Fitter Happier: Eine Comicstimme (klingt wie Homer Simpson) erzählt über eine dramatische Klangcollage eine Minute lang über ein universales Heilmittel. Sicher sowas wie ein Interlude.
Electioneering: Der einzige Rocker auf dem Album. Archaisch vom Feeling her – sogar vor dem Einsatz einer Kuhglocke wird nicht haltgemacht. Hat was vom Sonic Youthschen Verständnis wie Rock klingen soll – also sehr noisig und wiederum theatralisch inszeniert mit einem Gesang, der sich selbst in ungeahnte Höhen pitcht.
Climbing Up The Walls: Das Trip Hop-Stück von Radiohead. Mit einer Snare ohne Teppich, flächigen Gitarreneffekten und einer entrückten Stimme, die durch eine zweite, verzerrte in ungeahnte Gefilde vorstößt. Dann, nach einer Minute setzt eine Schweinegitarre überlaut ein, die wiederum von Geigenzittern und noch entrückterem Gesang übertönt wird. Dieses Szenario findet mit einem unheimlichen Geräuschsample sein abruptes Ende.
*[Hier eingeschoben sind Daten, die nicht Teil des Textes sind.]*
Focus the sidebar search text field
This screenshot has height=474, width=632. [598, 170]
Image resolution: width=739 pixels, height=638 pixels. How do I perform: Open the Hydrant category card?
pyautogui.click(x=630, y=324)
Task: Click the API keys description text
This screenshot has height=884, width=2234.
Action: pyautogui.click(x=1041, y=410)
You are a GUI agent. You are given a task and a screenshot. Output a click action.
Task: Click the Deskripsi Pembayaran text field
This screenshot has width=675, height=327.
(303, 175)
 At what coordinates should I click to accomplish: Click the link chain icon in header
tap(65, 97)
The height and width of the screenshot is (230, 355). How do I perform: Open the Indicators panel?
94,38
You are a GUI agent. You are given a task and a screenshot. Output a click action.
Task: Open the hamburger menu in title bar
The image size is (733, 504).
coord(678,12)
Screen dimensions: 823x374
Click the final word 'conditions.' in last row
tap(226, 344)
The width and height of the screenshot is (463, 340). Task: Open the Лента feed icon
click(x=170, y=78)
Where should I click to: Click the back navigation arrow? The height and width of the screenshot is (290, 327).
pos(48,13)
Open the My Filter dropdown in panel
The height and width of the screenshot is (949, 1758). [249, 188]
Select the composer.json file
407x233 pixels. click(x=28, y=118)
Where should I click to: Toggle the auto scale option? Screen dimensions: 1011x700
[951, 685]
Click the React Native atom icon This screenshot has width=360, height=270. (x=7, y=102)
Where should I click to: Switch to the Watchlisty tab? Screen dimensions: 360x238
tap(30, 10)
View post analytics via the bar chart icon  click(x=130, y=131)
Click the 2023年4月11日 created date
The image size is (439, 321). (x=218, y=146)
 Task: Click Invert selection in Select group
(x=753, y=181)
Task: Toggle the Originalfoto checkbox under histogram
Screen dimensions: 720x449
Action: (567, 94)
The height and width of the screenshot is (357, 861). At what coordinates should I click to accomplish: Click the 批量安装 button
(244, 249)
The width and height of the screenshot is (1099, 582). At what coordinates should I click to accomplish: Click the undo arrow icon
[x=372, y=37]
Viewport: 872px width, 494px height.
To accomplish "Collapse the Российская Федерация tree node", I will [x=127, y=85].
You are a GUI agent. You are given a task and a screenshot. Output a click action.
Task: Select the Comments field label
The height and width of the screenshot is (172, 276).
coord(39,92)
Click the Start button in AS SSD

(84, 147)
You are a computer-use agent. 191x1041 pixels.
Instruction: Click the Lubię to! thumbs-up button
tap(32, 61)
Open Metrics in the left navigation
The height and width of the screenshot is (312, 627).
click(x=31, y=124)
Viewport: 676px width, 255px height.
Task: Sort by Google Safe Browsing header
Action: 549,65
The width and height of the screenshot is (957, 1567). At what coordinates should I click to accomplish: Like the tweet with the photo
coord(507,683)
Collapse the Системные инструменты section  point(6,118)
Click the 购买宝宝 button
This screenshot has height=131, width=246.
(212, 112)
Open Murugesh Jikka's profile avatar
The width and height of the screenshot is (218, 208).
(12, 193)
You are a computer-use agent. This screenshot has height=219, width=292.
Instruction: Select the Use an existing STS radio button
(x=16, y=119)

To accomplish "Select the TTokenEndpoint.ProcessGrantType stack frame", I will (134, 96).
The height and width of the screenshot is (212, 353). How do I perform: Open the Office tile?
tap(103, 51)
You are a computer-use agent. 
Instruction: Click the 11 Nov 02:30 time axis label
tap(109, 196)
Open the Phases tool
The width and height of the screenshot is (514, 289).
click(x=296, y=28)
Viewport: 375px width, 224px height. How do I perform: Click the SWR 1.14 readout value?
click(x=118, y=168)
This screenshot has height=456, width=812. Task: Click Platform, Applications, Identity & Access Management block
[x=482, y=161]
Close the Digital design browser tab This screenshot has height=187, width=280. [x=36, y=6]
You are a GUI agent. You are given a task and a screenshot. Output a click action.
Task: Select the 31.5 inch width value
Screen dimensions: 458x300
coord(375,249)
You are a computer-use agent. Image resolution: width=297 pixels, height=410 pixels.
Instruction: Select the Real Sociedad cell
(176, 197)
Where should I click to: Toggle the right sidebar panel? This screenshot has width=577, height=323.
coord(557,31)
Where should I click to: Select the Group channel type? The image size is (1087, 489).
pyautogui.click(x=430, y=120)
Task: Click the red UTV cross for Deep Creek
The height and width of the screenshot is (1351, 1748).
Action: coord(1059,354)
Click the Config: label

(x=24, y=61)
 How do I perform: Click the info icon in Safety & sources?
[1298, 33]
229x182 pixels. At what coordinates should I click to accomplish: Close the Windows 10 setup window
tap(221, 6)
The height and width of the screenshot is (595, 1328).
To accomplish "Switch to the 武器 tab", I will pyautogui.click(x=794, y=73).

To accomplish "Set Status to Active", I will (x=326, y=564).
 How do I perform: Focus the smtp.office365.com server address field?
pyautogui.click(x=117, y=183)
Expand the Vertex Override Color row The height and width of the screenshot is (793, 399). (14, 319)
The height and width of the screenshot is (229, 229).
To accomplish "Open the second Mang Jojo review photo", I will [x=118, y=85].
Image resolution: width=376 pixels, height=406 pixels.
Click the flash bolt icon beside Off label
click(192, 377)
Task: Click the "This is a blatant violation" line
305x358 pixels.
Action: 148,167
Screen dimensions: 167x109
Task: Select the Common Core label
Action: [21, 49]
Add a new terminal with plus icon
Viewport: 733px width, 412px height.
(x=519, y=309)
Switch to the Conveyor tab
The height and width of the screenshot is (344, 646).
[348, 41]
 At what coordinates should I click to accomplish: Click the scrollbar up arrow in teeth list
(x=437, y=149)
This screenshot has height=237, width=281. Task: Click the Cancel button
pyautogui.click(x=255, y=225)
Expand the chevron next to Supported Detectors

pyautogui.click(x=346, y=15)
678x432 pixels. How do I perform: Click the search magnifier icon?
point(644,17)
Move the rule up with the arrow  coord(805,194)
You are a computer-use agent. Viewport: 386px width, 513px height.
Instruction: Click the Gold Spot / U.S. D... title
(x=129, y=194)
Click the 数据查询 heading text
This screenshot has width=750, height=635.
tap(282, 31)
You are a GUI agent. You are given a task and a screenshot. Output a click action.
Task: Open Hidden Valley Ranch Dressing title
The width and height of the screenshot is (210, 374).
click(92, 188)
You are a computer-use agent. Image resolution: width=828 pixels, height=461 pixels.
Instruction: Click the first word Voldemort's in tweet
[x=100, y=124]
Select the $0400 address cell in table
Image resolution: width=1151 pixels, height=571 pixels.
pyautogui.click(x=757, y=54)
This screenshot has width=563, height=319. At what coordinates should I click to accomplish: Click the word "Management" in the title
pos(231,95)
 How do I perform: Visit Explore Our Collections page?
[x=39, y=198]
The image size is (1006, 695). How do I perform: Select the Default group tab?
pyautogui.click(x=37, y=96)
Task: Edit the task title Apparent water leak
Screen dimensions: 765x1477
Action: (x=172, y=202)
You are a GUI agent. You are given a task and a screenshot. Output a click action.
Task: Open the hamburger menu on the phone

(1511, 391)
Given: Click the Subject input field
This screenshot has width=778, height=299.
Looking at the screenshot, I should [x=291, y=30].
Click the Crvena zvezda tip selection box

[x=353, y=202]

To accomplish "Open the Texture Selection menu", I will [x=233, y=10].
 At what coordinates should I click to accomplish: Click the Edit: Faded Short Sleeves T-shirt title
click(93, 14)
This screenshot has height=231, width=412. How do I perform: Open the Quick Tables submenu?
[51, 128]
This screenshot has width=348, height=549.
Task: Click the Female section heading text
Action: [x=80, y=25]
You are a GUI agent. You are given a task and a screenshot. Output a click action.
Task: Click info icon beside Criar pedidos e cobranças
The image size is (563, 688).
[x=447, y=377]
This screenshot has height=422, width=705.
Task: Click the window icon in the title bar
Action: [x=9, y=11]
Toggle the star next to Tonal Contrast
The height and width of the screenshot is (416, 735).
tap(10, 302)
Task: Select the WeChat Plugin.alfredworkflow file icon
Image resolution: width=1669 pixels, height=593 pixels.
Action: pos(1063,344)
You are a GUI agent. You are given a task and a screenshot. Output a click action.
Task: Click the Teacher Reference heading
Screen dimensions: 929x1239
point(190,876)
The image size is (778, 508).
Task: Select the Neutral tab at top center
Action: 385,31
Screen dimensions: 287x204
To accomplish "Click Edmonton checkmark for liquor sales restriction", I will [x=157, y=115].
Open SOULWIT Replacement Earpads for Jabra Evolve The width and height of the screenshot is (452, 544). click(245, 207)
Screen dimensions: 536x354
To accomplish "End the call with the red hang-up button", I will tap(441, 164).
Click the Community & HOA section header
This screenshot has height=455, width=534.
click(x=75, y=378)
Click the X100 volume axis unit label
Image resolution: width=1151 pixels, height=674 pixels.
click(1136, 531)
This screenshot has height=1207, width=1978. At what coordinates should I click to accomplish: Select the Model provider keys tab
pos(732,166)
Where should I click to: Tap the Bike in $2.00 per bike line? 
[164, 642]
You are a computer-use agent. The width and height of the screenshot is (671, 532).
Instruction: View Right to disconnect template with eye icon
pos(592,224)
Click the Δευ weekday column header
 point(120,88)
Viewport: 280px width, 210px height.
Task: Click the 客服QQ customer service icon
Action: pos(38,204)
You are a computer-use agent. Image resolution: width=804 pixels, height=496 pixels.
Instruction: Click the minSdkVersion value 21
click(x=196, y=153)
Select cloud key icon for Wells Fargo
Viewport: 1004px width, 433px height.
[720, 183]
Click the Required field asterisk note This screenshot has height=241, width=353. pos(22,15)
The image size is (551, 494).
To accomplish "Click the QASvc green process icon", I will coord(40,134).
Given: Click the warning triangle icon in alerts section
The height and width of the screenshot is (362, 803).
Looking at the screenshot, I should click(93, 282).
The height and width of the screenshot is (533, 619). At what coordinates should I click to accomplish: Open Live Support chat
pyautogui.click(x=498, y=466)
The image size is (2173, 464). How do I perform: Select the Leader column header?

No Surprises: Ein im Gegensatz zu den restlichen Liedern, melodisches und hoffnungverbreitendes Stück. Die Kindermelodie des Glockenspiels erinnert an ein Lullaby. Thom Yorke klingt milde gestimmt, fast schon müde. Zeit die Schuhe auszuziehen und sich auf dem nächsten Sofa zu räkeln, mit der Bitte, nicht gestört oder böse überrascht zu werden.
Lucky: War der Beitrag zum Bosnien Benefiz-Sampler ‚Help‘! Traurig und getragen paßt dieses Stück zu einem zerstörten Sarajevo und man fühlt sich unweigerlich an die Kriegswirren in Ex-Jugoslawien erinnert. Diese dramatischen Chöre ziehen sich wie ein roter Faden durch die gesamte Platte. Hat am Ende eine Gitarrenlinie, der man länger zuhören möchte.
The Tourist: Ein unspektakuläres Ende eines spektakulären Albums. Auch hier können Paralellen zu ‚The Bends‘ gezogen werden. Der Charakter gleicht dem von ‚Fade Out‘, ein Crescendo, das zusammenfaßt, was man ohne Abnutzung (am besten gut gelaunt) hören kann.
Eine ganz große Platte, die den auf dem Abstellgleis stehenden Rockzug nochmal in Fahrt bringt.